Answer :
Sure! Let's solve this problem step-by-step. We're asked to find the average power supplied by a 50.0 kg person who runs up a flight of stairs rising vertically by 4.0 meters in 4.6 seconds.
### Step 1: Understand the problem
To find the average power, we need to know the total work done and the time over which this work is done. The work done is the energy required to lift the person vertically by 4.0 meters.
### Step 2: Calculate the work done
Work, in this context, can be calculated as the change in gravitational potential energy (GPE). The formula for gravitational potential energy is:
[tex]\[ \text{GPE} = m \cdot g \cdot h \][/tex]
where:
- [tex]\( m \)[/tex] is the mass (50.0 kg)
- [tex]\( g \)[/tex] is the acceleration due to gravity (9.81 m/s[tex]\(^2\)[/tex])
- [tex]\( h \)[/tex] is the height (4.0 m)
Let's plug in the values:
[tex]\[ \text{GPE} = 50.0 \, \text{kg} \times 9.81 \, \text{m/s}^2 \times 4.0 \, \text{m} \][/tex]
[tex]\[ \text{GPE} = 50.0 \times 9.81 \times 4.0 \][/tex]
[tex]\[ \text{GPE} = 1962 \, \text{J} \][/tex]
So the work done to lift the person is 1962 Joules.
### Step 3: Calculate the average power
Power is the rate at which work is done, and it can be calculated using the formula:
[tex]\[ \text{Power} = \frac{\text{Work Done}}{\text{Time}} \][/tex]
Given that the work done is 1962 Joules and the time taken is 4.6 seconds, we can calculate the average power:
[tex]\[ \text{Power} = \frac{1962 \, \text{J}}{4.6 \, \text{s}} \][/tex]
### Step 4: Solve for power
[tex]\[ \text{Power} = \frac{1962}{4.6} \][/tex]
[tex]\[ \text{Power} \approx 426.52 \, \text{W} \][/tex]
### Step 5: State the final answer
The average power supplied by the person is approximately 426.52 Watts.
### Step 1: Understand the problem
To find the average power, we need to know the total work done and the time over which this work is done.
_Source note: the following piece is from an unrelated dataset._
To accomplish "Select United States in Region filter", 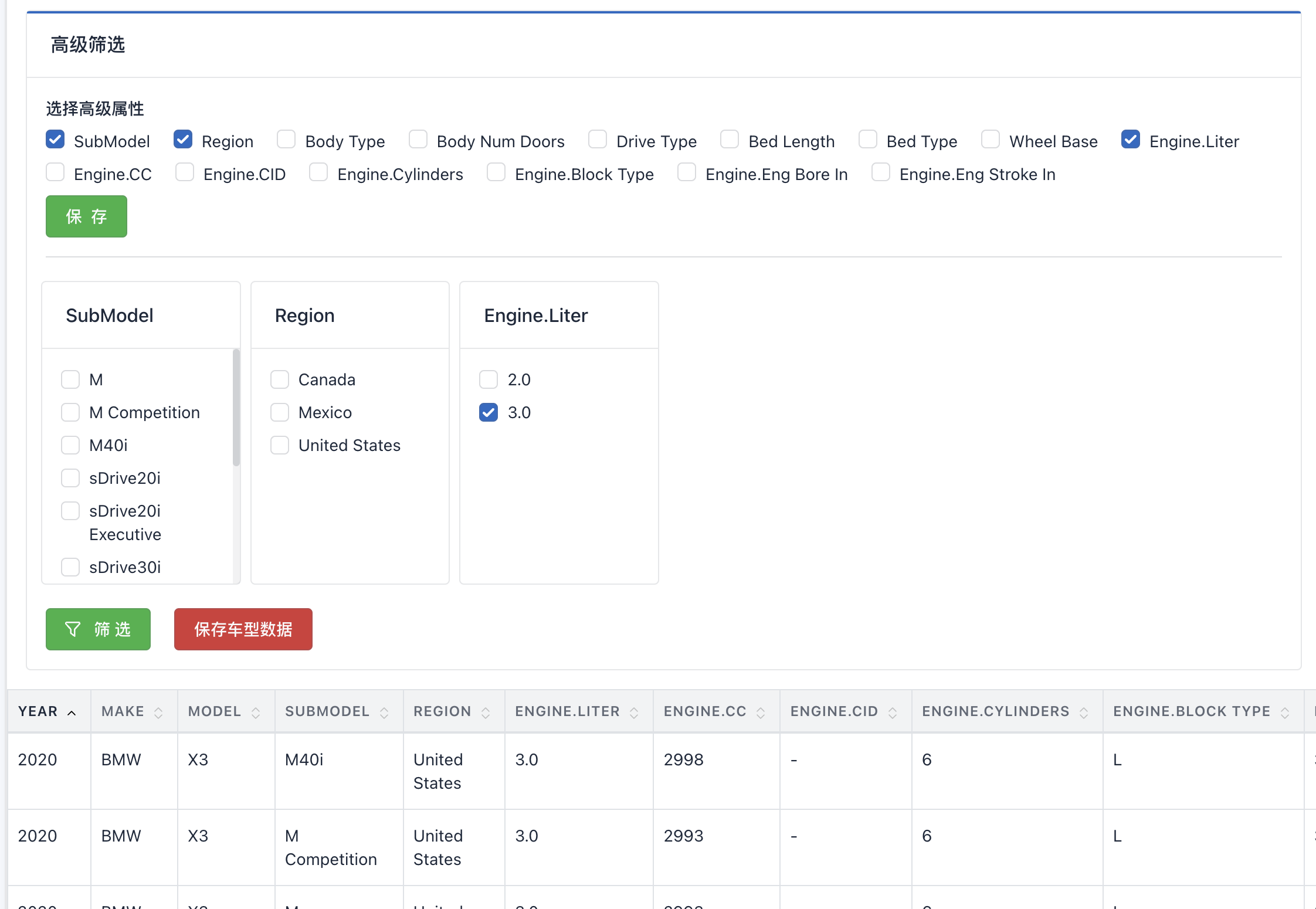I will coord(280,445).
The work done is the energy required to lift the person vertically by 4.0 meters.
### Step 2: Calculate the work done
Work, in this context, can be calculated as the change in gravitational potential energy (GPE). The formula for gravitational potential energy is:
[tex]\[ \text{GPE} = m \cdot g \cdot h \][/tex]
where:
- [tex]\( m \)[/tex] is the mass (50.0 kg)
- [tex]\( g \)[/tex] is the acceleration due to gravity (9.81 m/s[tex]\(^2\)[/tex])
- [tex]\( h \)[/tex] is the height (4.0 m)
Let's plug in the values:
[tex]\[ \text{GPE} = 50.0 \, \text{kg} \times 9.81 \, \text{m/s}^2 \times 4.0 \, \text{m} \][/tex]
[tex]\[ \text{GPE} = 50.0 \times 9.81 \times 4.0 \][/tex]
[tex]\[ \text{GPE} = 1962 \, \text{J} \][/tex]
So the work done to lift the person is 1962 Joules.
### Step 3: Calculate the average power
Power is the rate at which work is done, and it can be calculated using the formula:
[tex]\[ \text{Power} = \frac{\text{Work Done}}{\text{Time}} \][/tex]
Given that the work done is 1962 Joules and the time taken is 4.6 seconds, we can calculate the average power:
[tex]\[ \text{Power} = \frac{1962 \, \text{J}}{4.6 \, \text{s}} \][/tex]
### Step 4: Solve for power
[tex]\[ \text{Power} = \frac{1962}{4.6} \][/tex]
[tex]\[ \text{Power} \approx 426.52 \, \text{W} \][/tex]
### Step 5: State the final answer
The average power supplied by the person is approximately 426.52 Watts.